We store the input data in matrix named ‘in’ with the floating point elements and dimension of 8×3 and the output data matrix named ‘out’ with dimension of 8×1. It is mandatory for the elements to be 32 bit floating point and not 64 bit double. Obviously, we have 8 samples and each sample is consist of 3 inputs and 1 outputs, so these are number of neurons in the input layer and output layer respectively. Next, We created an object of class cv::ml::ANN_MLP representing Artificial Neural Network – A Multi Layer Perceptron Network. The object name is ‘net’. Now we need to set the structure and design of our network to say how many layers we need and how many neurons in each layer. This will be done thru a definition of one dimensional matrix and it is not important for this matrix to be in one row or one column. OpenCV will consider all the number of elements (rows or columns) as number of layers and the value of each element as the number of neurons for that layer. We know about the number of first and last layer which are equal to number of columns in our input and output samples. The only thing is to set number of neurons in the hidden layer(s). Since, we do not have so many samples to use for training, one hidden layer with three neurons would be enough. Our network should look like this after we set the layers size.

We apply a Symmetric Sigmoid function to the weighted sum of inputs by the setActivationFunction(). Activation function plays an important role in your model. Symmetric Sigmoid (Hyperbolic Tangent) f(x)=\beta*(1-e^{-\alpha x})/(1+e^{-\alpha x})=\alpha tanh(\beta x) is different from standard sigmoid (Logistic function) f(x)=\beta/(1+e^{-\alpha x}) The Symmetric Sigmoid range is [-1.7159, 1.7159] and that of the Logistic function is [0,1]. Symmetric Sigmoid by far is the better choice for back propagation optimization. Read paper by LeCun et al. for more information. The weights will be learned during the training phase. The two arguments Param1 and Param2 corresponds to the \alpha and \beta in the activation function By skipping them we agree to their default values which are zero and in that case \alpha and \beta will be set to 1.7159 and 2/3 respectively

For all the iterative functions in OpenCV we need to set a termination condition, the setTermCriteria() is the method we use to declare a condition in which the algorithm should be terminated. The condition could be the maximum number of iterations or a very small value (epsilon) as the minimum change in the improvement of error for each step to proceed to the next one. If the error change in one of steps becomes smaller than this value the iteration will be terminated. Here we use both of the conditions which means terminate the iteration if any of them occur sooner. The setTrainMethod() is used to set the training method. The two available methods at this version of OpenCV are BACKPROP (the famous one) and RPROP (the efficient one). In most cases the BACKPROP produces better results and the RPROP converge to the results much faster.
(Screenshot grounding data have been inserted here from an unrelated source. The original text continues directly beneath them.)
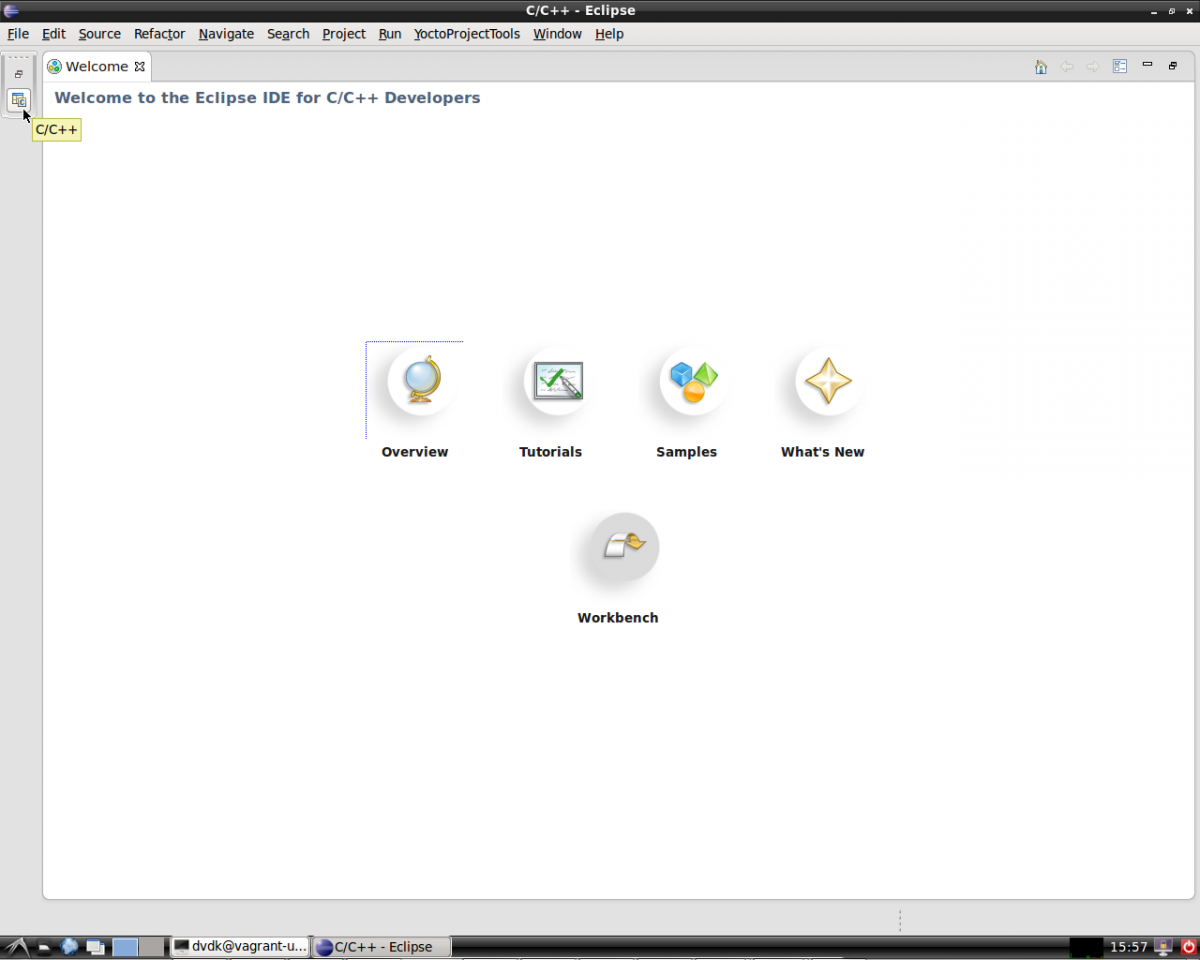Expand the Window menu
The image size is (1200, 960).
click(557, 34)
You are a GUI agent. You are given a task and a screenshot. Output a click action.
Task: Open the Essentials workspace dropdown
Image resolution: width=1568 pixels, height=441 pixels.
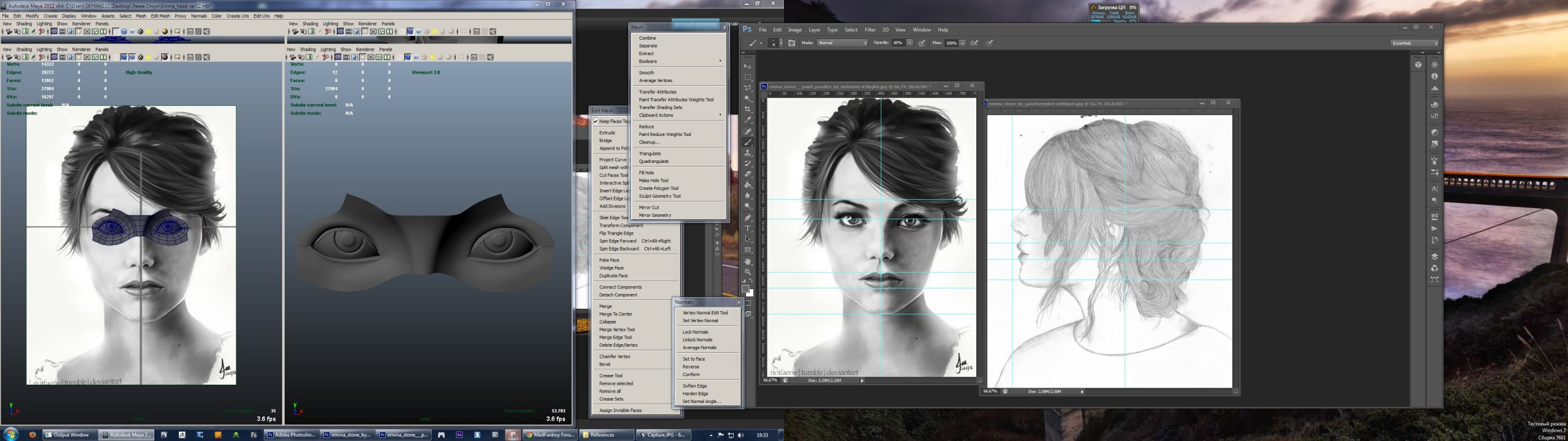point(1414,43)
The cv::ml::TrainData::create() will create the training data. As you could see I used only the first six rows of samples in order to create the training data. The range parameters are inclusive, exclusive. I keep the last two for the test purposes. In the next tutorial we will use an API provided by OpenCV for separating training data from test data. The second argument is used to illustrate that our samples are stored per rows rather than columns. The next step is to call the train() method of the network which is the most time and resource consuming function of the program. In this phase the weights will be learned thru optimization process by the network until any of the termination conditions take place. We use predict() method to see how our model is performing. All the of the samples are predicted including those used in training and those not used. As you can see in the results, the network completely learned those samples of the training set and not performing bad on those we didn’t use for training (justification: the last sample should not be zero and it has more distance from zero relative to the other sample which should be zero). Now you could change the parameters by yourself to see how they affect the results. In the next tutorial we will review another example but this time more practical one.

Source codes of this tutorial on Github

Cite this article as: Amir Mehrafsa, "OpenCV & ML (Deep Learning) 02 – Developing a simple Mulit-layer perceptron (MLP)," in MEXUAZ, September 11, 2017, http://mexuaz.com/opencv-machine-learning-02/.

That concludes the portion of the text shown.